Les décisions concernent notamment Hassan Dah, Ahmed Sbaï, Mohamed Lamine Haddi et Sidi Ahmed Lemjiyed — dont certains sont détenus depuis plus de 15 ans après le démantèlement du camp de protestation de Gdeim Izik au Sahara occidental en 2010.
Selon le Comité, le Maroc n’a pas :
• mené d’enquêtes impartiales sur les allégations de torture
• empêché l’utilisation d’aveux obtenus sous la contrainte
• garanti les normes d’un procès équitable
• assuré les droits des détenus à la défense et à la réhabilitation
L’organe onusien a également qualifié l’absence persistante d’enquêtes conformes au Protocole d’Istanbul de « problème structurel », soulevant de graves préoccupations concernant les pratiques judiciaires et sécuritaires dans les affaires impliquant des militants sahraouis.
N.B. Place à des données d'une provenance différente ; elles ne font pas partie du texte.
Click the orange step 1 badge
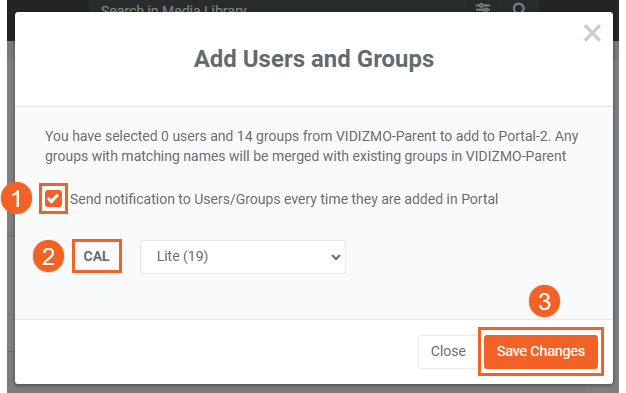This screenshot has height=393, width=626. [16, 198]
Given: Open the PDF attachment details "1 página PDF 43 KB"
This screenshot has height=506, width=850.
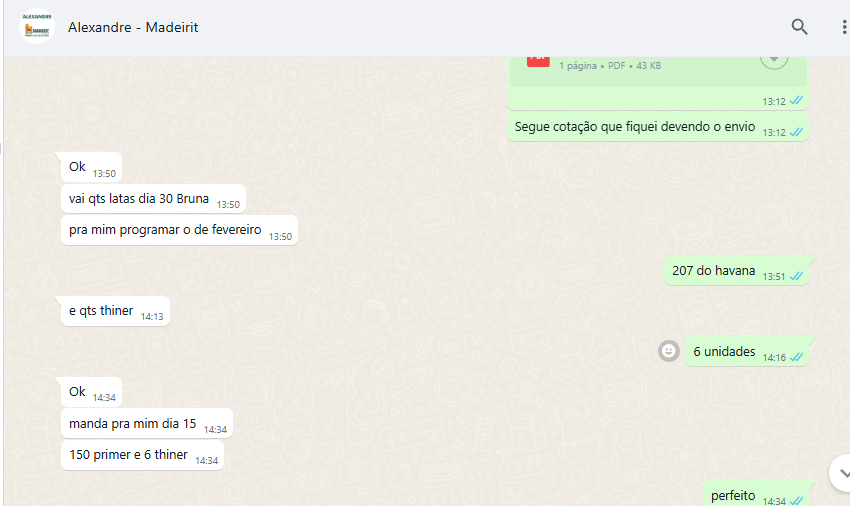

Les organisations de défense des droits humains et les avocats internationaux à l’origine des plaintes estiment que ces décisions constituent un tournant juridique et politique majeur dans la reconnaissance internationale des abus commis contre les prisonniers sahraouis.
Ils appellent désormais à :
✔ l’ouverture d’enquêtes indépendantes sur les actes de torture signalés
✔ l’annulation des condamnations fondées sur des aveux obtenus sous la contrainte
✔ la libération immédiate des prisonniers de Gdeim Izik
✔ le respect des garanties d’un procès équitable et des droits des détenus
Le communiqué a été publié par la Ligue pour la protection des prisonniers politiques sahraouis, des avocats de France et d’Italie, ainsi que des organisations telles qu’AARASD et ACAT-France.